Enhancing Python Assertions with Custom Messages for Better Debugging

Explore how to enhance your Python testing by adding custom messages to assertions. This post demonstrates a practical example, showcasing the benefits of clearer debugging and improved test readability.


Enhancing Python Assertions with Custom Messages for Better Debugging

Introduction

In Python, assertions are a convenient way to ensure that a condition holds true at a specific point in a program. When an assertion fails, it raises an AssertionError, halting the execution.
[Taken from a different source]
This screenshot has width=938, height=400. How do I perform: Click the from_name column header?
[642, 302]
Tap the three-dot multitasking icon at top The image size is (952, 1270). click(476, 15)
However, the default error message may not provide enough context to understand which condition failed, especially in complex tests with multiple assertions.

This post will demonstrate how to add custom messages to assertions for better debugging, using a test function from the OpenAI Whisper repository, which is not my own code and is released under the MIT license.

The Original Code

Consider the following test function which uses multiple assertions:

import os
import pytest
import torch
import whisper
from whisper.tokenizer import get_tokenizer

@pytest.mark.parametrize("model_name", whisper.available_models())
def test_transcribe(model_name: str):
    device = "cuda" if torch.cuda.is_available() else "cpu"
    model = whisper.load_model(model_name).to(device)
    audio_path = os.path.join(os.path.dirname(__file__), "jfk.flac")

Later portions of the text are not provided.